Remember InVision?
The "hypergrowth" startup that recently shut down.
I was a major fan, so I had to dig in when I saw the news.
So, what went wrong?
From $2B to $30M ghost, this week I spent some time digging through employee, customer, and analyst insights to uncover five things, in my opinion, that brought InVision down:
1. Hype machine on autopilot: InVision chased growth at all costs, prioritizing vanity metrics and neglecting real customer success. Gross retention bled? Meh, NRR. Topline revenue didn't tell the whole story - customer churn grew, painting a far grimmer picture.
2. Customer success? It seemed more like customer neglect: This wasn't the CS team's fault. Leadership prioritized chasing shiny objects over building the Customer Success Flywheel: delivering what customers expect and pay for.

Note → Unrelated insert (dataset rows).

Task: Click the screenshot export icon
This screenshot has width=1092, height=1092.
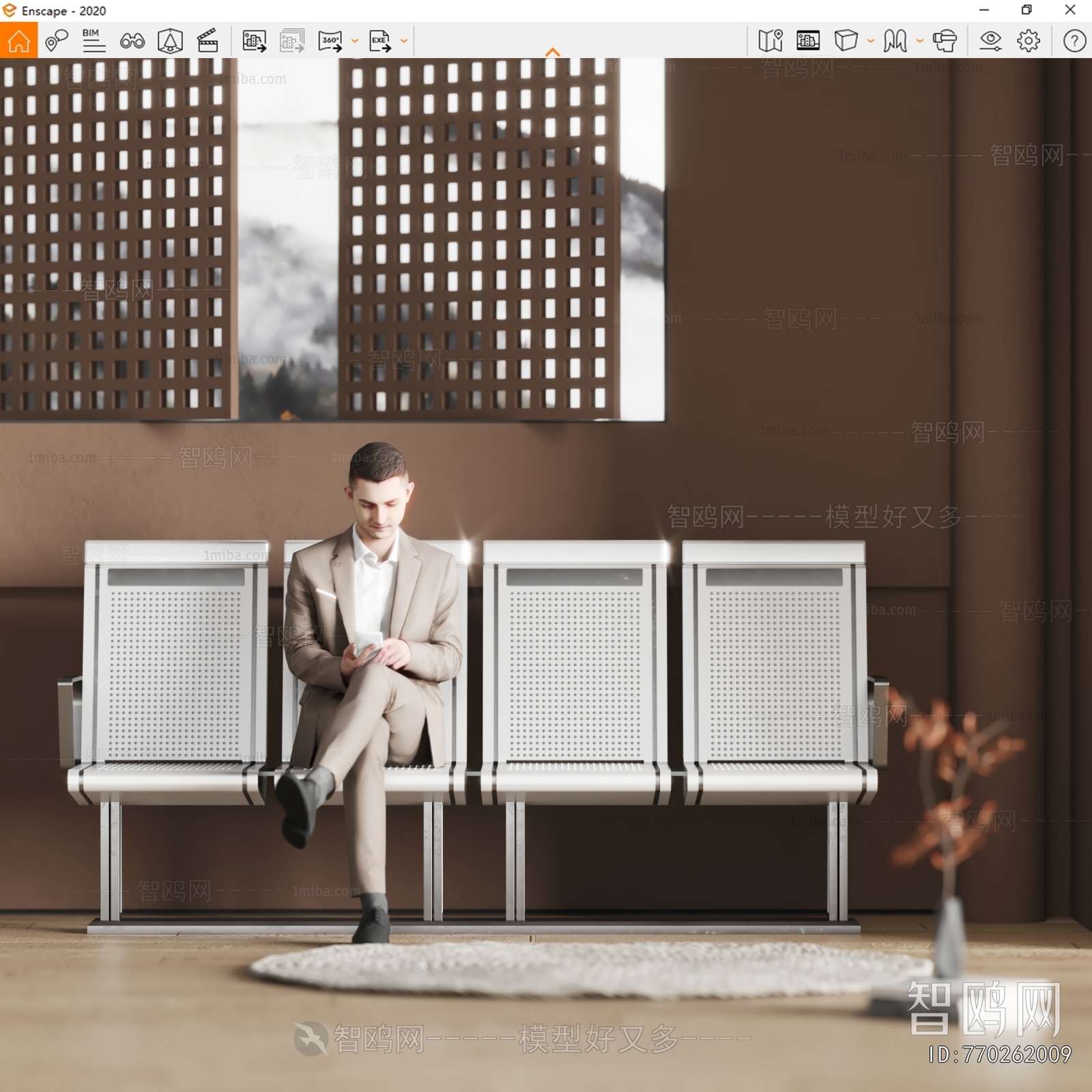Action: (254, 41)
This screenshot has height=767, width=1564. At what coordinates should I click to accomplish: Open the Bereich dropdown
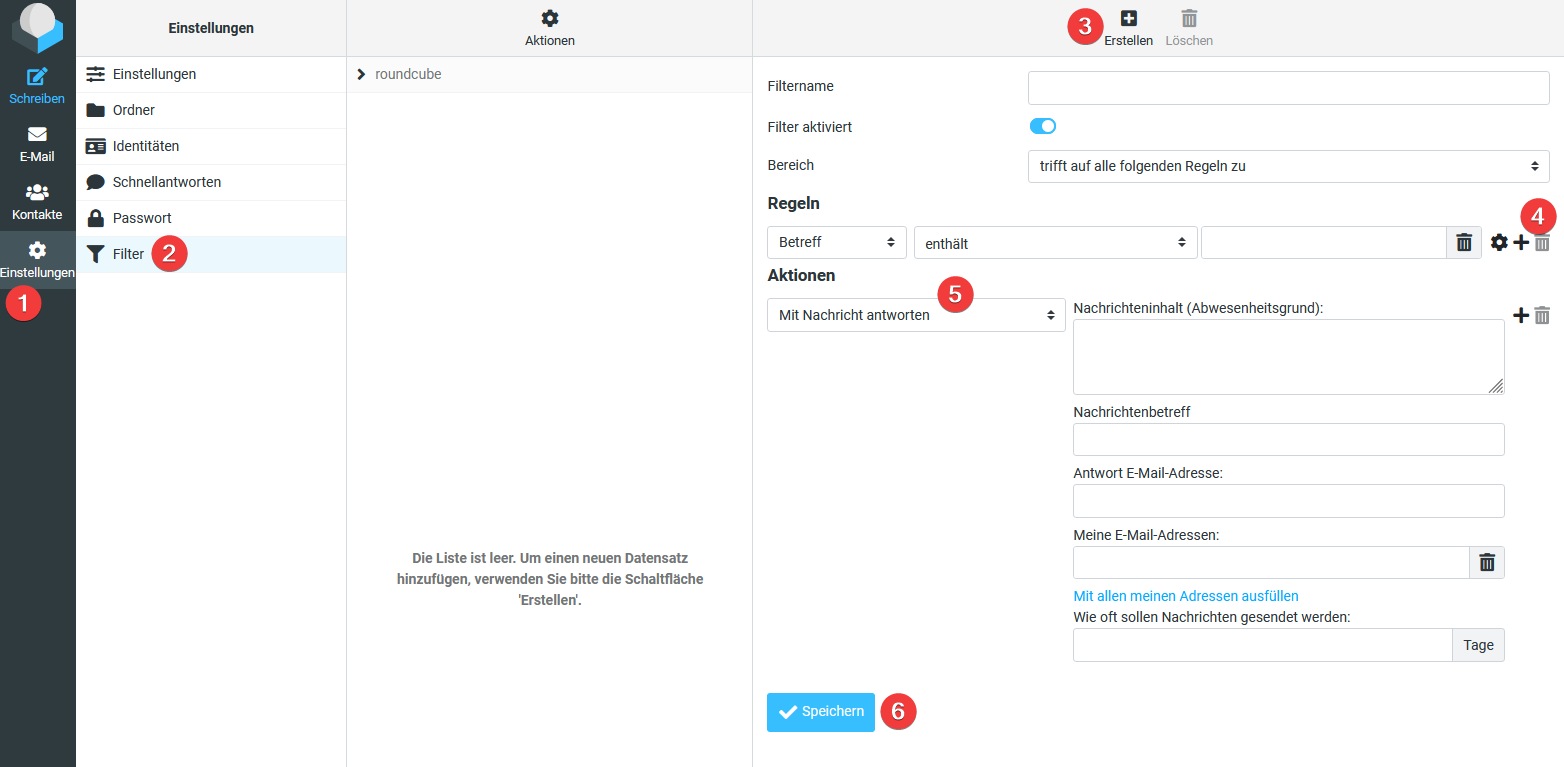pos(1288,166)
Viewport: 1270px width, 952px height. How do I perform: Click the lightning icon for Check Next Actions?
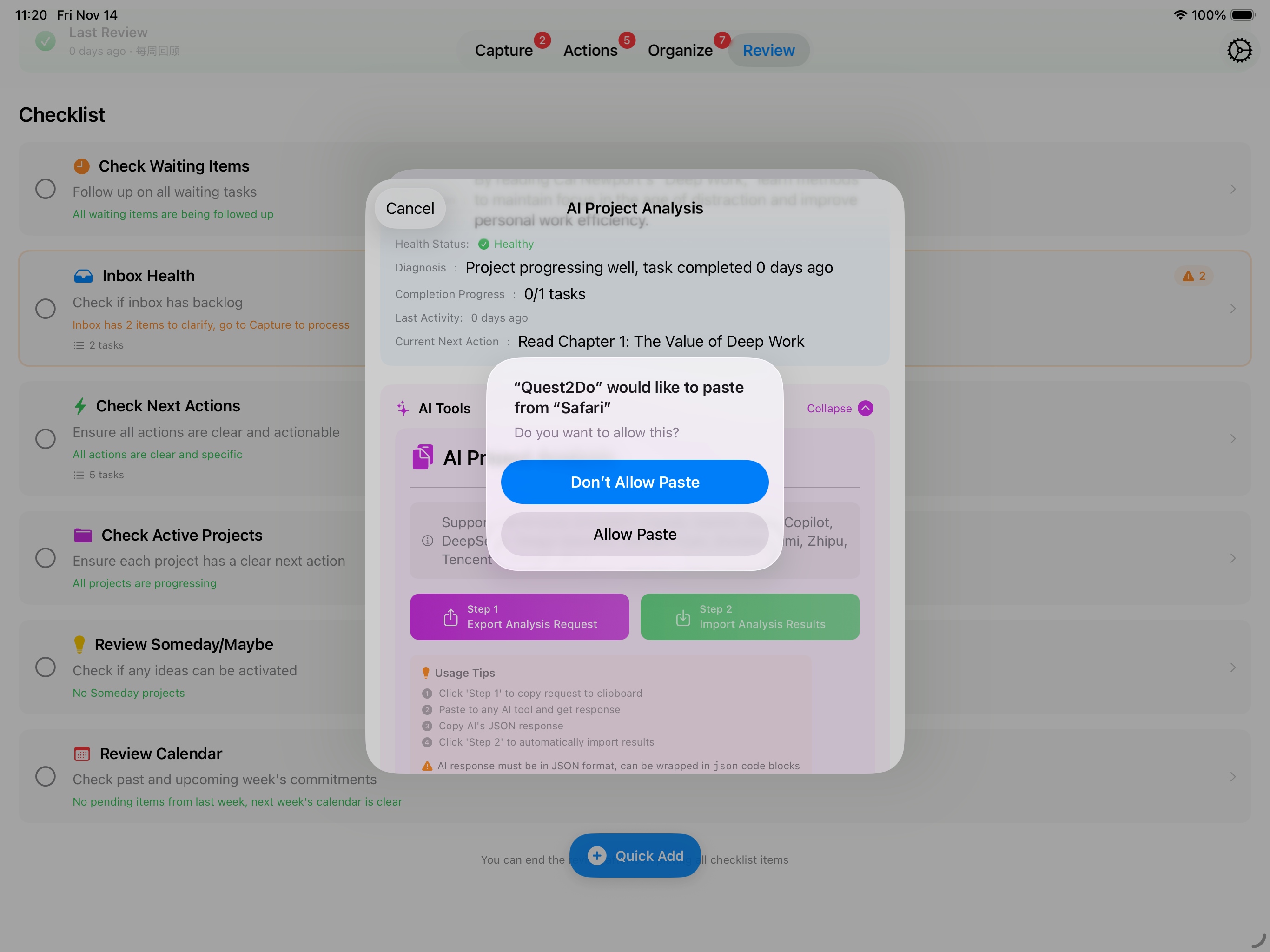[80, 405]
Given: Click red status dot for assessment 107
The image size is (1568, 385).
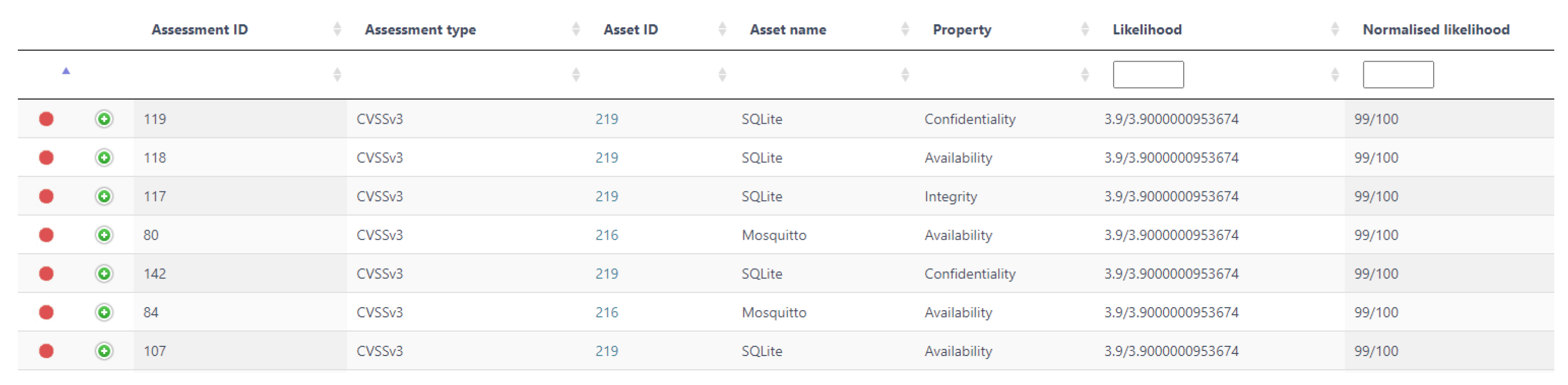Looking at the screenshot, I should (x=46, y=351).
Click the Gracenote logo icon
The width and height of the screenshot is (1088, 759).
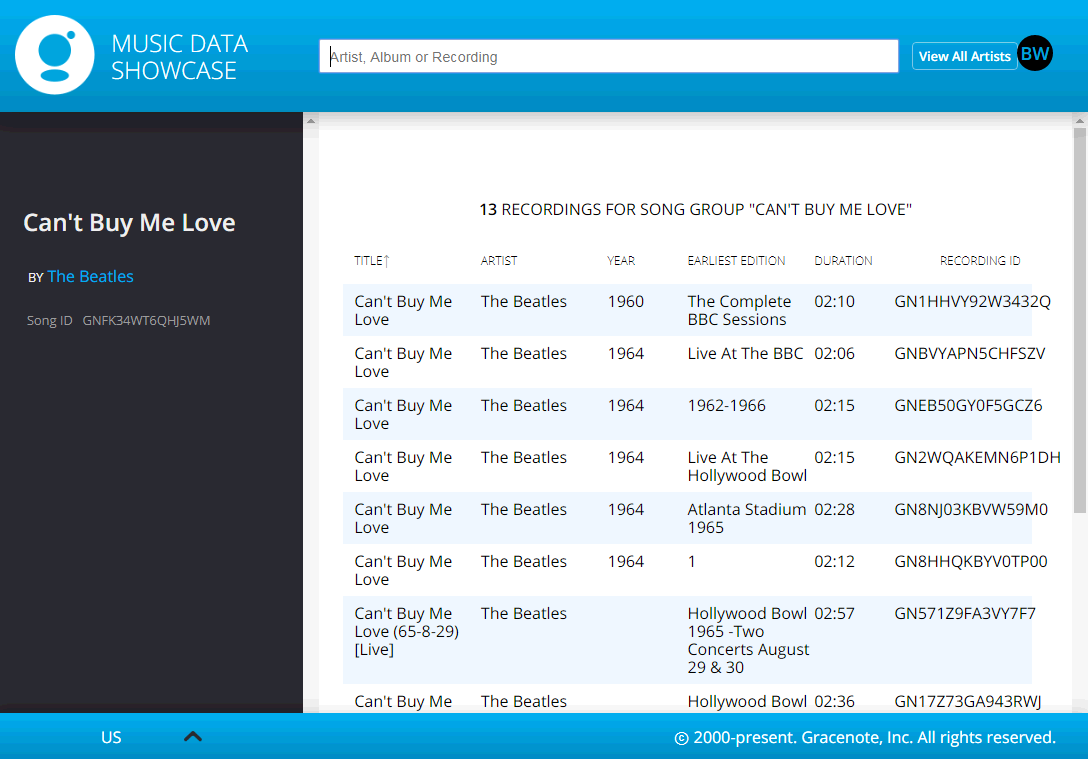coord(55,56)
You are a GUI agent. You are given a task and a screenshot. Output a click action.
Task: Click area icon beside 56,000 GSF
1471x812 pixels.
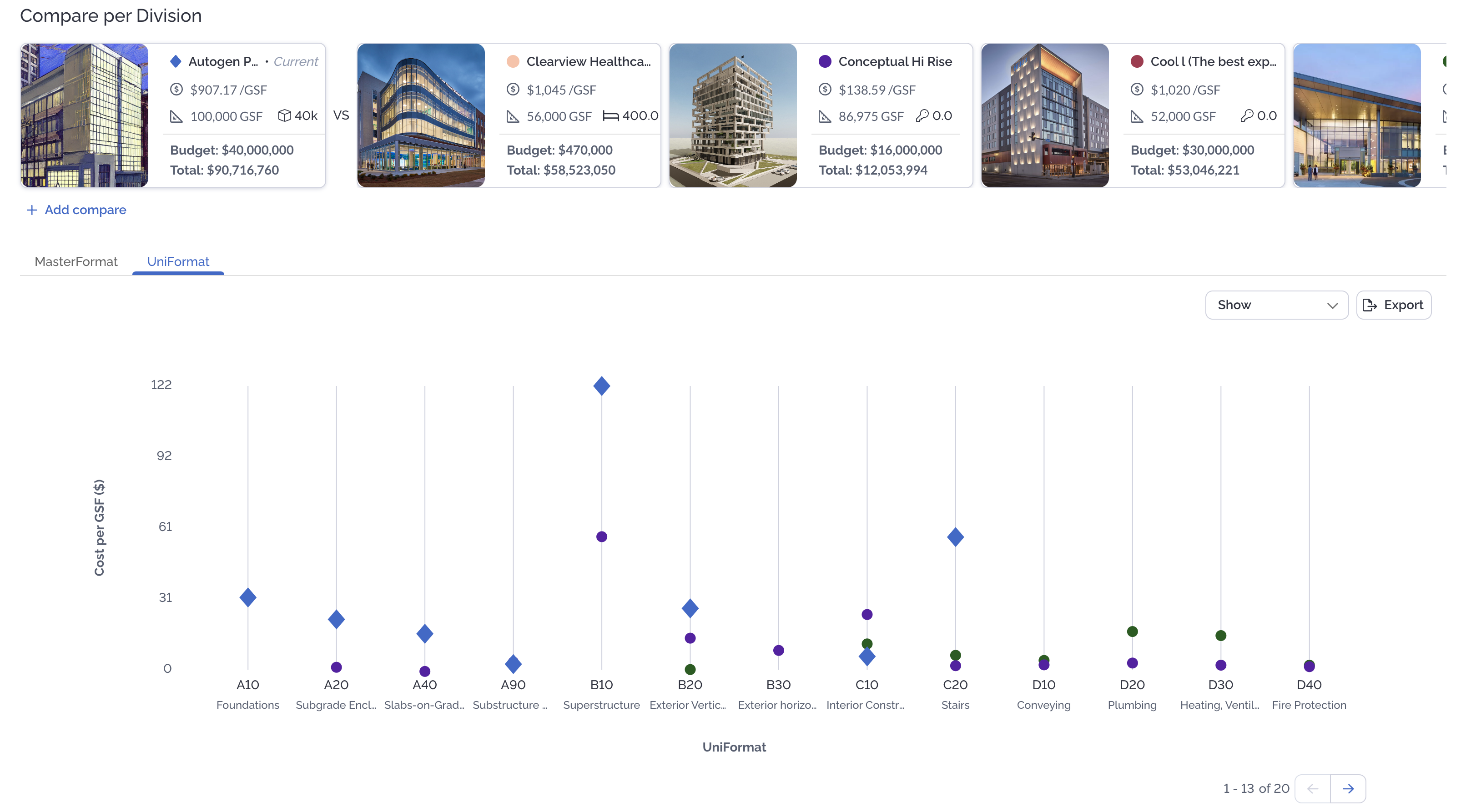click(x=513, y=116)
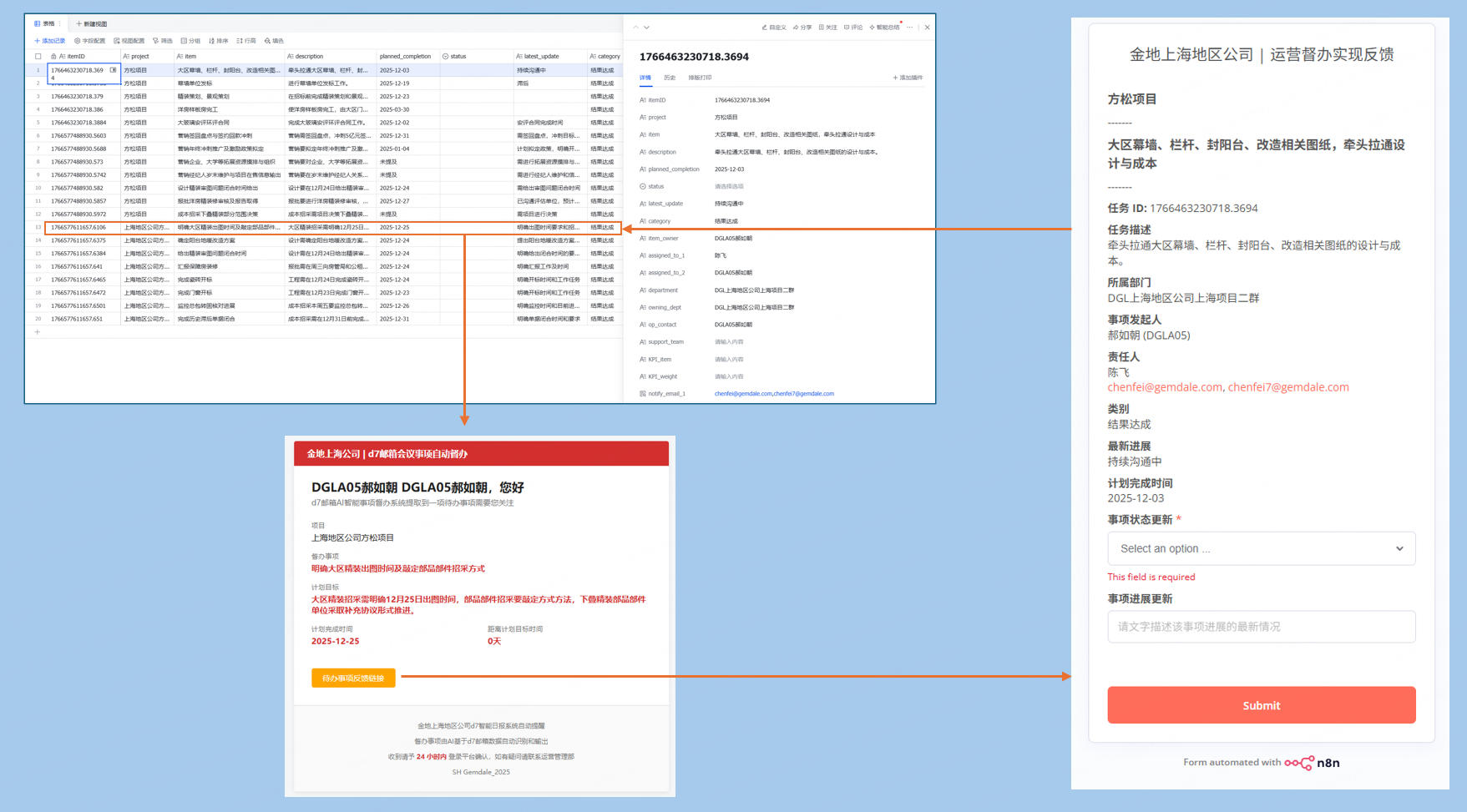Click the 智能总结 smart summary icon

884,28
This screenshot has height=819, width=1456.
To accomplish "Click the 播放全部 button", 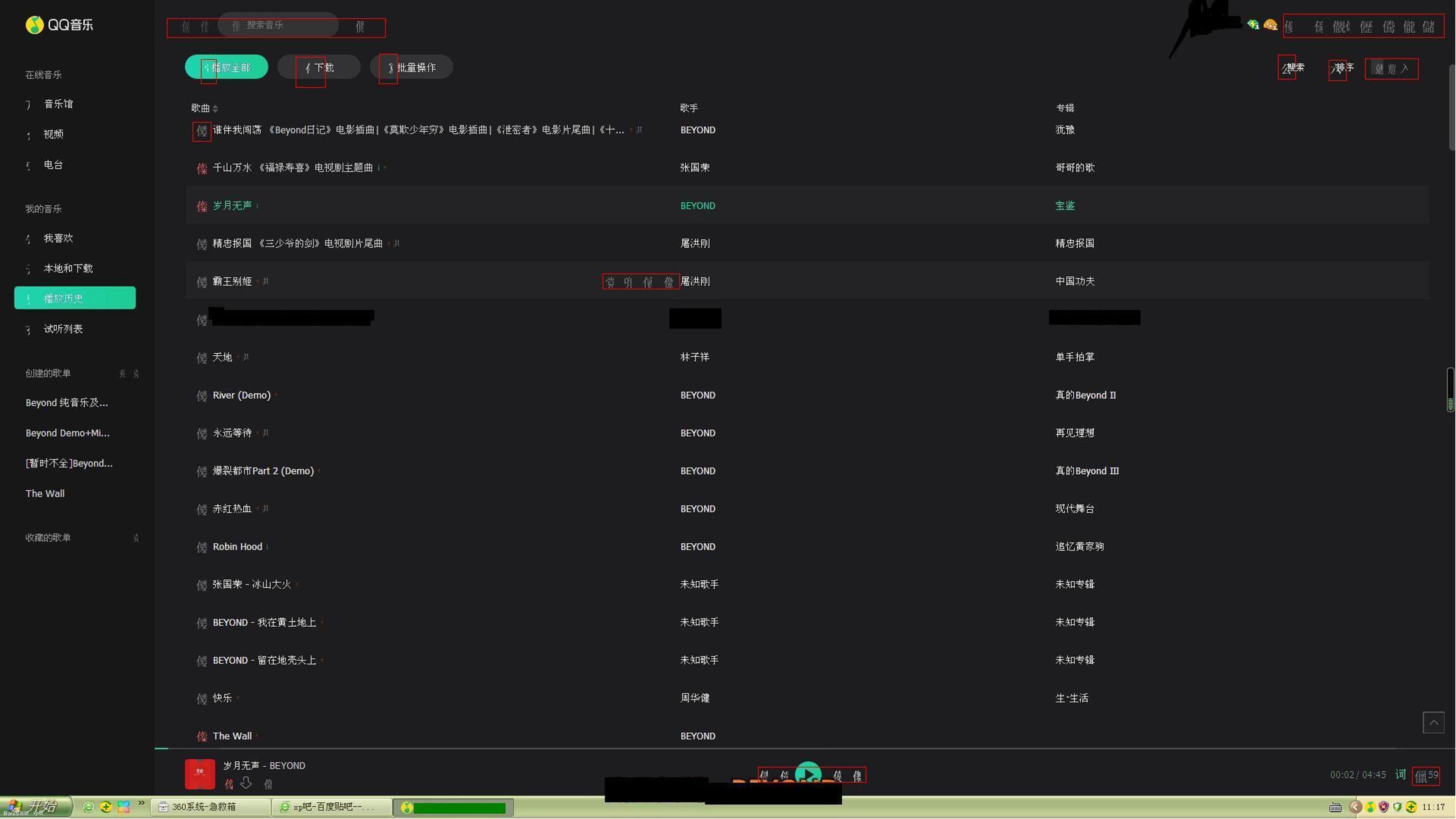I will tap(226, 67).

3. Figma's slow burn vs. InVision's feature frenzy: While Figma meticulously crafted an insanely good product, InVision choked on feature bloat. Obsessed with outperforming everyone, they bit off more than they could chew, leaving customers, EPD, and CS drowning in bugs and broken promises.
4. Marketing hype, customer reality: Expensive videos, lavish events, and a booming "brand"? Marketing can't build trust, only customers can. InVision focused on the wrong things, launching half-baked features that offered no real value. Remember: brand is what customers say about you, not what you say about yourself.
5. False precision, real frustration: InVision measured "health" with meaningless metrics like logins and Success Plans. These are vanity trophies in the CS world! Proper health is measured by gross retention. Customers weren't logging in to achieve success, they were logging in to migrate to Figma.
The TL;DR? InVision crashed because they forgot the golden rule of business: put customers at the heart of everything you do.
It's a cautionary lesson for all founders.
Don't get lost in the hype - stay laser-focused on delivering real value, building trust, and measuring what matters.